Chem. Soc. 2020, 142 (18), 8211-8222.
- Dai, H.; Shen, Y. F.; Yang, T. M.; Lee, C. S.; Fu, D. L.; Agarwal, A.; Le, T. T.; Tsapatsis, M.; Palmer,
J. C.; Weckhuysen, B. M.; Dauenhauer, P. J.; Zou, X. D.; Rimer, J. D., Finned zeolite catalysts. Nat.
Mater. 2020, 19 (10), 1074-+.
Biography – Jeffrey Rimer is the Abraham E. Dukler Endowed Chair and Professor of Chemical Engineering at the University of Houston. Jeff received B.S. degrees in Chemical Engineering and Chemistry from Washington University in St. Louis and Allegheny College, respectively. He received his Ph.D. in Chemical Engineering from the University of Delaware and spent two years as a postdoctoral fellow at New York University prior to joining Houston in 2009. Jeff’s research in the area of crystal engineering focuses on the rational design of materials with specific applications in the synthesis of microporous catalysts and adsorbents, and the development of therapeutics to inhibit crystal formation in pathological diseases.

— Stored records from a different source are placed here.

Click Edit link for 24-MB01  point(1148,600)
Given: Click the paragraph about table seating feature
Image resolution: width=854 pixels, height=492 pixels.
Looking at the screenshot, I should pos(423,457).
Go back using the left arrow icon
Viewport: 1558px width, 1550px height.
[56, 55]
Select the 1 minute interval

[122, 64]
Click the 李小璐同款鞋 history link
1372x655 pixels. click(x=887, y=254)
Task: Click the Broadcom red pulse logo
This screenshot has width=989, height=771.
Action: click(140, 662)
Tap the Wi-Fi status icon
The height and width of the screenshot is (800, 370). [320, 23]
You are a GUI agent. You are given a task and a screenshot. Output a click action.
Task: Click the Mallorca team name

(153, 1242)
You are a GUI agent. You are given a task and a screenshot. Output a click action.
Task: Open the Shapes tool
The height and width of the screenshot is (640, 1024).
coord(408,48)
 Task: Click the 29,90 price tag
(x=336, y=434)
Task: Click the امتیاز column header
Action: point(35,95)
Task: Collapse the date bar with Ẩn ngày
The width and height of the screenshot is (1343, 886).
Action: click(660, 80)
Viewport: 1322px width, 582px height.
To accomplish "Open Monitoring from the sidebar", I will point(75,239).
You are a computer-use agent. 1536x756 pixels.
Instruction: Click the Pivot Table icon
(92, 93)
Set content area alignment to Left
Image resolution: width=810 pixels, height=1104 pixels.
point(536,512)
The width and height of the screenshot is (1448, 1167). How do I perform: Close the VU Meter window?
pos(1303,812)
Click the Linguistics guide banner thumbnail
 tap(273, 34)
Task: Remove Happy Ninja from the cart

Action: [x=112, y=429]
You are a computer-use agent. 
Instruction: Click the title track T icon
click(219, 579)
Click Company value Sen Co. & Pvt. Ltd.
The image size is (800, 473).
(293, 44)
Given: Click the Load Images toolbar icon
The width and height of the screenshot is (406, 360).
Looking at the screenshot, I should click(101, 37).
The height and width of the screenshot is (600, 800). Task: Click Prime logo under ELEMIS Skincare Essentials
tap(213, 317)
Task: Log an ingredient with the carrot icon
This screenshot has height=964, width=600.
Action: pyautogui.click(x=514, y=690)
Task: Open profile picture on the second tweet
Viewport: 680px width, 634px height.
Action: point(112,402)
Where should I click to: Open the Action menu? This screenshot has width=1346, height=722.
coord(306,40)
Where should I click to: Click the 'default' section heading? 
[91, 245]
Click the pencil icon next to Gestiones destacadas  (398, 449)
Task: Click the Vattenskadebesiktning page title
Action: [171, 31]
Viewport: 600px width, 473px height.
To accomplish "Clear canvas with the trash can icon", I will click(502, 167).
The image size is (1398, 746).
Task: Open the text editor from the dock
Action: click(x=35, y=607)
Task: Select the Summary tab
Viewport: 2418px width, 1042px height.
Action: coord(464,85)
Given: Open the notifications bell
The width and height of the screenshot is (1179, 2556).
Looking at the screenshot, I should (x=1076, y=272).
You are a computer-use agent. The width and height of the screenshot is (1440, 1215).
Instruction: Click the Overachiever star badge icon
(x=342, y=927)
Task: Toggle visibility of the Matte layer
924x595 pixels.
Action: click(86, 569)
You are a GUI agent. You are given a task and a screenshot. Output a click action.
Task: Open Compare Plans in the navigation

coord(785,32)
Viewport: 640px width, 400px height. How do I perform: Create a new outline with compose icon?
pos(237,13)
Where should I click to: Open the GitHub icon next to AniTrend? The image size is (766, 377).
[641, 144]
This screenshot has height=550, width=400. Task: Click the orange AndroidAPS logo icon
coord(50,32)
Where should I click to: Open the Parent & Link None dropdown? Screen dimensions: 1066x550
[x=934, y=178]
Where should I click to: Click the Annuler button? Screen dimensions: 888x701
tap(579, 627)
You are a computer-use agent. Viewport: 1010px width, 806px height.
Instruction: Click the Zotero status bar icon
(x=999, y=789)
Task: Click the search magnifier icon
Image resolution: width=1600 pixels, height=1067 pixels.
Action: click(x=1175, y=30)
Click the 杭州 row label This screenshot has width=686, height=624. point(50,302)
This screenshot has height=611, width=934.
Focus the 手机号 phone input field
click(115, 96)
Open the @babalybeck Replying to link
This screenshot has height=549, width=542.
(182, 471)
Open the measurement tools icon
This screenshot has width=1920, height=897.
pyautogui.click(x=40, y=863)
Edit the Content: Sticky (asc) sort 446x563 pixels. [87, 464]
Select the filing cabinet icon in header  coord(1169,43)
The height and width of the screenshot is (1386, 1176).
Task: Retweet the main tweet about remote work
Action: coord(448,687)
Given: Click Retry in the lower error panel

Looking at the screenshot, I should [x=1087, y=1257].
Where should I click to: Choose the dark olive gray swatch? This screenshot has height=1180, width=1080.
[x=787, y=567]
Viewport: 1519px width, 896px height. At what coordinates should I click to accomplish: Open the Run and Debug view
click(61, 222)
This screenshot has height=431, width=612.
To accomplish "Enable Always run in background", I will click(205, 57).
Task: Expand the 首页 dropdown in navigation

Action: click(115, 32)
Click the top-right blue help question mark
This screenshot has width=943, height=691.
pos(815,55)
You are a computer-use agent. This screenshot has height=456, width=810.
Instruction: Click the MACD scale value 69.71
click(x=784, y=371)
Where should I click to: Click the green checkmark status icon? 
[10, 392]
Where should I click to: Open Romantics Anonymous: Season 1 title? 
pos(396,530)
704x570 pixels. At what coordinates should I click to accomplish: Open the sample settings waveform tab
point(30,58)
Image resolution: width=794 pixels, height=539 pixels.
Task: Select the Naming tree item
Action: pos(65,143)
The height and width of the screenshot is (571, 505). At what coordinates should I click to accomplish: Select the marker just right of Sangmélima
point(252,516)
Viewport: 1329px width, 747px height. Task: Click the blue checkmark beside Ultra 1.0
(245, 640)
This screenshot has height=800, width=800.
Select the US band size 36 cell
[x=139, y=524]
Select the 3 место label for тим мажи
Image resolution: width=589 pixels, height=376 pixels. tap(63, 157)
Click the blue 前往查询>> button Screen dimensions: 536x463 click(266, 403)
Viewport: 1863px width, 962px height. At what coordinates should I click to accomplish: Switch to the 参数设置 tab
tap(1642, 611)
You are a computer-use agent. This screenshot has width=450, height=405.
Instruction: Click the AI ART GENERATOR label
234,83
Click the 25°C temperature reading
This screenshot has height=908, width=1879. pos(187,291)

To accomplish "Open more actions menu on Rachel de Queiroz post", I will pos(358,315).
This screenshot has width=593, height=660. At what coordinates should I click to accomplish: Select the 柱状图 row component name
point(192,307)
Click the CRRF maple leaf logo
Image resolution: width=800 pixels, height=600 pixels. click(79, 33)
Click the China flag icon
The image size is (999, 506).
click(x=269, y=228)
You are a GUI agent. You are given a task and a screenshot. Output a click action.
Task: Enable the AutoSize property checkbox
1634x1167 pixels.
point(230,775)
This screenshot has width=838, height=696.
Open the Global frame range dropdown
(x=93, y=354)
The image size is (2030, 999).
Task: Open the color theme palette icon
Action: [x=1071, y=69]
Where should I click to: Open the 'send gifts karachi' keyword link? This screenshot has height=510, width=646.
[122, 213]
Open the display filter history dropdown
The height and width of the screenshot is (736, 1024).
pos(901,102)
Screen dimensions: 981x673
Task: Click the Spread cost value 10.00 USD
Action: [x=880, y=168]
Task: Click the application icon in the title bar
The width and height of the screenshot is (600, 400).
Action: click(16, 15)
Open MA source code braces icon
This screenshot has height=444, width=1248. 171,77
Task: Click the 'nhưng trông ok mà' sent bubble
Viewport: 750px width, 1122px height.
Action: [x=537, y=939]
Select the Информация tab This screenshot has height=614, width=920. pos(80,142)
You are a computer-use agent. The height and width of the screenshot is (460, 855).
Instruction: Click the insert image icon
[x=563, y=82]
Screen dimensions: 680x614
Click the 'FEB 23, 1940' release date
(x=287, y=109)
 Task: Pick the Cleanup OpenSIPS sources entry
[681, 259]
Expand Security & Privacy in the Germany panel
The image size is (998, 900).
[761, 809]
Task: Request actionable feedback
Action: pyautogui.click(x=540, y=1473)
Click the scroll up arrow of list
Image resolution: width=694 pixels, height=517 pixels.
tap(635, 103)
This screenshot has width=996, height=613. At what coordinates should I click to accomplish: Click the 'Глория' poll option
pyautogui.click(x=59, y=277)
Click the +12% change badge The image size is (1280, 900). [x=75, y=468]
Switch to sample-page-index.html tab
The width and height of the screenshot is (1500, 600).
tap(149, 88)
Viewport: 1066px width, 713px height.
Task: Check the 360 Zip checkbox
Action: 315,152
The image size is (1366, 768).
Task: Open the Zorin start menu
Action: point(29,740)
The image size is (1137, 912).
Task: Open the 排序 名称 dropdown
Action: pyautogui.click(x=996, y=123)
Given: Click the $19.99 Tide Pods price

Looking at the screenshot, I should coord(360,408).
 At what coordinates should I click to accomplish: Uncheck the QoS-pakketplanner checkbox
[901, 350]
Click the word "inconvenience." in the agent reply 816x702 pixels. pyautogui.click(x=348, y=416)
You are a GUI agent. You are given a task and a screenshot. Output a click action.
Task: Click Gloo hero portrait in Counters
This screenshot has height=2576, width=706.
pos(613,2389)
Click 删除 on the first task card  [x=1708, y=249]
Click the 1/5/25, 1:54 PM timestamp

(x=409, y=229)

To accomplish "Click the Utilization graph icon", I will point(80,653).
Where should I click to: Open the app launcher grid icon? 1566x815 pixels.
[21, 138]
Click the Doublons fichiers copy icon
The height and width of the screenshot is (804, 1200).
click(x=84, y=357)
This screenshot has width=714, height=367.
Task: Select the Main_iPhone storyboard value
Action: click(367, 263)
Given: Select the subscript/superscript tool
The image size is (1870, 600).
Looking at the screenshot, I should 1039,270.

Jeff has received numerous awards that include the NSF CAREER Award, the 2016 Owens Corning Early Career Award and 2017 FRI/John G. Kunesh Award from AIChE, and the inaugural 2016 Mellichamp Emerging Leader Lecturer at the University of California at Santa Barbara. In 2018 he received the Norman Hackerman Award in Chemical Research from The Welch Foundation, and in 2020 the Edith and Peter O’Donnell Award in Engineering from TAMEST. He has also been the recipient of the Excellence in Research and Scholarship Award from the University of Houston, and Teaching Excellence Awards at both the University and College level. Jeff is a former chair of the Southwest Catalysis Society, an executive committee member for the American Associate for Crystal Growth and International Zeolite Association, and has chaired two Gordon Research Conferences on Crystal Growth & Assembly and Nanoporous Materials & Their Applications. He is an Associate Editor of ACS Crystal Growth & Design and also serves on the advisory boards for the AIChE Journal, Molecular Systems Design & Engineering, and Reaction Chemistry & Engineering.